At the Sabbath morning meeting Sister White spoke to a number of persons that she previously had seen in vision and for whom she had messages of reproof or counsel. While she was speaking, a thought suddenly flashed into the young man’s mind. “I wish she would speak to my father and tell him about his sin. I would be sure that no one had told her.”
As if in answer to this unspoken wish Sister White turned to the father. “Brother,” she said, “I was shown your case. You are a slave to tobacco.” Then she told of his smoking and of how he was hiding this sin and thought no one knew. She described his feelings and actions even better than he himself could have described them.
The face of the young man lighted up. “Only an angel could have told her that,” he thought. “Indeed this message is from God.” He later decided to be baptized himself.
Among the older members of the church there was a turning to God. They confessed their sins to God and to one another. “Now,” said Sister White, “we must work especially for the young people. They need our help.”
As the meetings were held, one after another the young people gave their hearts to God. At a meeting on Christmas Day thirteen of the children and young men and women rose and expressed the desire to be followers of Christ.
One of the young men who had had no interest in religion was Fred Mead. He had been what the neighbors called a wild boy. Now he took his stand for Christ in the meeting, and he was eager that others should do as he had done. When his cousin, Orville Farnsworth, the son of William Farnsworth, came to his home to visit the family, Fred invited him into his room. There he made an earnest appeal to Orville to serve Christ. The boys knelt together by Fred’s bed, and while Fred prayed, Orville Farnsworth gave his heart to God.
It was a winter long to be remembered, not only by those boys but all the churches in the area. Before the meetings closed eighteen young men and women asked to be baptized and to become members of the church.
Although it was a cold winter, twelve of these young people felt that they wanted to be baptized at once. A river was near, but it was covered with two feet of ice. (60 cm). Not to be discouraged, the young men cut the ice, exposing a little pool of open water. They cut steps in the ice so they could walk down into the water. Then, although the temperature was 10° below zero, those twelve young people were baptized. As soon as they left the water they were wrapped in robes and hurried to a warm home nearby. No one suffered any ill effects from this exposure. In the spring the remaining six were baptized.

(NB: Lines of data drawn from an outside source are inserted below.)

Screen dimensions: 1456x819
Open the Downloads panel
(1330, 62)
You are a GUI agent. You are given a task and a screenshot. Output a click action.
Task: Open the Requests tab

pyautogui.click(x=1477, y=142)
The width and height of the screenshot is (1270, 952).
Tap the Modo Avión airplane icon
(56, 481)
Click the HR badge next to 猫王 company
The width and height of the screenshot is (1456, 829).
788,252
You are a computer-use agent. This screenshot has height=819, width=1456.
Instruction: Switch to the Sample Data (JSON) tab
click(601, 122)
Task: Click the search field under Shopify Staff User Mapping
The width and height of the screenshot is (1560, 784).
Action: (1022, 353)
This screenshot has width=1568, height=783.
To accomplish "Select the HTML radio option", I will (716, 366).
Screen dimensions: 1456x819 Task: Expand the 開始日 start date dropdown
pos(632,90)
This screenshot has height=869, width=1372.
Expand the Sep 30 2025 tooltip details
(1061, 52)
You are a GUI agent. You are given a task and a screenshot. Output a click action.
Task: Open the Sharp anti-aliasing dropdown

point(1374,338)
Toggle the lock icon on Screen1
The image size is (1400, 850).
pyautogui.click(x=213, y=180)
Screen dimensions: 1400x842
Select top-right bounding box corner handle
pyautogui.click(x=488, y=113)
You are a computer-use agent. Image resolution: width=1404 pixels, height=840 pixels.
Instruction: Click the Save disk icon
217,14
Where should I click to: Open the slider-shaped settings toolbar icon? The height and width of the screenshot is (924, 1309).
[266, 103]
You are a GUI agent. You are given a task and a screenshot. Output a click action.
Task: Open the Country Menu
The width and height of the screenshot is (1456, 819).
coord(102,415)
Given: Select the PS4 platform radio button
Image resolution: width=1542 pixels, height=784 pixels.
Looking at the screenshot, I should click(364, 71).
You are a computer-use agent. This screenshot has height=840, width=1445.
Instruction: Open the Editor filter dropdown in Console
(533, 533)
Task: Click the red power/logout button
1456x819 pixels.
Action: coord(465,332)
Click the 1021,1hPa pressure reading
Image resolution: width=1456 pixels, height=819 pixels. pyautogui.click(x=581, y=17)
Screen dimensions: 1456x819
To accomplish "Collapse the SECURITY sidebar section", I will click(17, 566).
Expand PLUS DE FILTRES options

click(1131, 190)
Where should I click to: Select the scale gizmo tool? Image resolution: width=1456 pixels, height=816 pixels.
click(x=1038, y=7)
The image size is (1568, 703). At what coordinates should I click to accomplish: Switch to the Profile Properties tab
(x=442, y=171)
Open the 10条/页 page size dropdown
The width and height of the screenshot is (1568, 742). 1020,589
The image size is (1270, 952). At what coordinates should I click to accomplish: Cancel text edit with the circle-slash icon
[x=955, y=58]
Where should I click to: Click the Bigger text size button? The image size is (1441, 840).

What new life this group of earnest young people put into the church as they followed on in their Christian experience, doing what they could in the cause of God!
As these young people became older they took an active part in carrying the message of truth to the world. Three of the young men became presidents of conferences; Fred Mead was a missionary in Africa and died there; two other young men became church elders, and three of the young women were Bible instructors, both in America and in foreign lands. Others have filled more humble places in the work of God.
God has a purpose and a plan for your life. Will you also follow the example of these young people and give your heart to the Lord through baptism and serve Him wherever He needs you? The Lord said to Jeremiah, “Before I formed thee in the belly I knew thee; and before thou camest forth out of the womb I sanctified thee, and I ordained thee a prophet unto the nations.” Jeremiah 1:5. The Lord knows you too and has a plan for your life.